Passage provided section start

Tissue Microarrays (TMAs) Construction

For each case, samples from the tumor core, invasive front, in situ component, and non-neoplastic glandular breast tissue were incorporated into 15 TMAs optimized for the high-throughput analysis of different topographic areas in large cohorts of heterogeneously processed breast tumors, as previously described (22). Each TMA block contained up to 180 tumor cores measuring 2 mm in diameter, with a total number of 2790 spots of tissue (mean of 5.8 tumor tissue cores per case, range = 2–7 cores).

Immunohistochemical Analysis

Representative 4-μm-thick sections were cut from the TMA blocks and subjected to IHC using prediluted antibodies against ER, PR, Ki67, HER2, MLH1, MSH2, MSH6, and PMS2. Positive and negative controls were included in each slide run. Briefly, the protocols use two automated staining systems (ie, Dako Omnis and Ventana Benchmark Ultra) and anti-human prediluted antibodies (23). Protein expression was analyzed separately in all morphologically different tumor components by two independent pathologists (NF and GL) (24). Discordant results were resolved during dedicated consensus sessions. The methods and scoring systems employed followed previously reported criteria and guidelines (10,25–28), as detailed in Supplementary Table 1 (available online). Specifically, loss of MMR protein expression was defined by the complete absence of nuclear staining within all neoplastic cells (15). Cancers showing retained protein expression of the four MMR proteins across the entire tumor were defined as MMR-proficient (pMMR), and the diffuse loss of one or more MMR proteins designated the dMMR status. When the protein was expressed in only a part of the tumor (ie, <50% of tumor cells within ≥1 tissue core, as shown in Supplementary Figure S1, available online), the case was recorded as MMR-heterogeneous (hMMR). Whole tissue tumor sections from all dMMR and 25 pMMR cases were subjected to MMR IHC to confirm their non-hMMR phenotype.

Silver in Situ Hybridization

Three-μm-thick sections from all TMAs underwent silver in situ hybridization using probes for HER2 and its corresponding centromere (CEP17) and were assessed according to the American Society of Clinical Oncology (ASCO)/College of American Pathologists (CAP) recommendations (26), as detailed elsewhere (22).

Cancer Cell Enrichment and DNA Extraction

Tumor and matched normal breast tissues of all hMMR and dMMR cases were manually microdissected using a sterile needle under a stereomicroscope (Stemi 305, Zeiss, Germany) to ensure more than 85% of tumor cell content and that the normal tissue was devoid of atypical cells (29). Microdissection was performed by two of the authors (GL and CC) under the supervision of a breast pathologist (NF). Genomic DNA extraction was performed as described (30).

Passage provided section end
Stored data section start

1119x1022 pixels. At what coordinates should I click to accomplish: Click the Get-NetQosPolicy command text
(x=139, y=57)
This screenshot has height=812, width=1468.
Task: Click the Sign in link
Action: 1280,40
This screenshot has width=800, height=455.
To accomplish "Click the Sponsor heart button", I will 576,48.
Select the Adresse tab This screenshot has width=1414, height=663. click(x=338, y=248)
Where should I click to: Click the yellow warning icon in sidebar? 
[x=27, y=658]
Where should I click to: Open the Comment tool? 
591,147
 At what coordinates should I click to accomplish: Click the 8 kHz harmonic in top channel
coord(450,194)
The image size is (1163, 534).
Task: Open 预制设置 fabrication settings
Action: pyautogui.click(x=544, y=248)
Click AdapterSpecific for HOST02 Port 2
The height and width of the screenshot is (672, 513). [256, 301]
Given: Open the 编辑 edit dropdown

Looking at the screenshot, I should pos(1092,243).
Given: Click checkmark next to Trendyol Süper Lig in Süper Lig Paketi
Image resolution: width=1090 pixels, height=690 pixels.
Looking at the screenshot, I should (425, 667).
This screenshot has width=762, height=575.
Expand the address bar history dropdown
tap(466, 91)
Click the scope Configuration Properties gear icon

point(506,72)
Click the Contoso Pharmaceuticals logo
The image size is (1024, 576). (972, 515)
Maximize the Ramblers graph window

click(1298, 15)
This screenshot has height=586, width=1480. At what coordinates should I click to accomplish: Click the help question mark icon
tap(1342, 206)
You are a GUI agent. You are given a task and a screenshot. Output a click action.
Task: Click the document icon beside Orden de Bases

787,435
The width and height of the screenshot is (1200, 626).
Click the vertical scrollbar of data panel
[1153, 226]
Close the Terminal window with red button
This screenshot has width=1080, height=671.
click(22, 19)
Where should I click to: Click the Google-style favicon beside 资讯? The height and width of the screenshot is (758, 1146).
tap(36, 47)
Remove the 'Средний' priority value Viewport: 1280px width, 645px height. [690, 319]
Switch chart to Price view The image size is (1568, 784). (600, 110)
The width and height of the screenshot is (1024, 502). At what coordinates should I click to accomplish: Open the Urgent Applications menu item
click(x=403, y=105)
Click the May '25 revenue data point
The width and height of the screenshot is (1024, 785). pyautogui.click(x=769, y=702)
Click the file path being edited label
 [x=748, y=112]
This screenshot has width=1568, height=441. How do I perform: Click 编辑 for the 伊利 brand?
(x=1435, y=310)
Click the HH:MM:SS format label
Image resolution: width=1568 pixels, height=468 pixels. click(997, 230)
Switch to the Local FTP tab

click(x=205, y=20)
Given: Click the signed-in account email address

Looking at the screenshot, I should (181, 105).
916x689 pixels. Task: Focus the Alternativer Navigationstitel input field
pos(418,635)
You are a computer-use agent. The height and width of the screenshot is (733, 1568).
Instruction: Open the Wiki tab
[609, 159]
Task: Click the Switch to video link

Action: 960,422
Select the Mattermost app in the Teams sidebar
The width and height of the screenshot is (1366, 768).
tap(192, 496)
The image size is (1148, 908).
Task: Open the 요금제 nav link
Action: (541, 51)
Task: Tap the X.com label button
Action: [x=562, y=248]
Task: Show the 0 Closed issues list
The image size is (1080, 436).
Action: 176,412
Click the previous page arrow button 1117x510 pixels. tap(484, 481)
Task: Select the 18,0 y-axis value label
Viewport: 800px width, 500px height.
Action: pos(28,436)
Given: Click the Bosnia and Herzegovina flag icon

Stored data section end

Set of tasks:
1. In the breast tumor methods passage, rewrite the stretch from "Three-μm-thick sections from" through "as described (30).", swapping "stereomicroscope" for "dissecting microscope".
2. Can you write the next part of the breast tumor methods passage, picking up after its final sentence?
You won't need the lines for this.

Results in order:
1.
Three-μm-thick sections from all TMAs underwent silver in situ hybridization using probes for HER2 and its corresponding centromere (CEP17) and were assessed according to the American Society of Clinical Oncology (ASCO)/College of American Pathologists (CAP) recommendations (26), as detailed elsewhere (22).

Cancer Cell Enrichment and DNA Extraction

Tumor and matched normal breast tissues of all hMMR and dMMR cases were manually microdissected using a sterile needle under a dissecting microscope (Stemi 305, Zeiss, Germany) to ensure more than 85% of tumor cell content and that the normal tissue was devoid of atypical cells (29). Microdissection was performed by two of the authors (GL and CC) under the supervision of a breast pathologist (NF). Genomic DNA extraction was performed as described (30).

2.
Microsatellite Instability Analysis

All dMMR breast cancers and matched normal tissues were subjected to MSI testing using the five indicators recommended by the National Cancer Institute (31), which included two quasimonomorphic mononucleotides (BAT25 and BAT26) and three polymorphic dinucleotides (D2S123, D5S346, and D17S250). The polymerase chain reaction primer sequences are listed in Supplementary Table 2 (available online). The analysis was performed by capillary gel electrophoresis using the Gene Mapper software on an ABI 3130XL system (Applied Biosystems, Foster City, CA). Tumors were considered MSI-positive when alterations appeared in the microsatellite profiles of the tumor sample (ie, mismatch in >1 major electropherogram peaks compared to the non-neoplastic counterpart) (31). Low-frequency MSI and MSI-H were defined by the presence of one and two or more unstable markers, respectively (5,10,28).

Statistical Analyses

Differences in MMR proteins expression across tumor types were investigated using the χ2 test (IBM SPSS). To assess the correlation between the clinicopathologic features and MMR protein loss, nonparametric models were applied first using the MMR status of each case in a dual fashion (pMMR/dMMR). A second proportional-hazards regression analysis taking into account the hMMR status was subsequently performed. Correlation of the protein’s patterns of expression to patients’ overall and disease-free survival was assessed using the Kaplan-Meier estimator. Patients who died from causes other than breast cancer (n = 10) were labeled as censored at death for survival analysis. Quantitative analyses were performed using the multiple Cox proportional hazards regression to assess the independence of MMR IHC as a prognostic factor (32). Two-sided probability values (P) less than .05 were considered statistically significant.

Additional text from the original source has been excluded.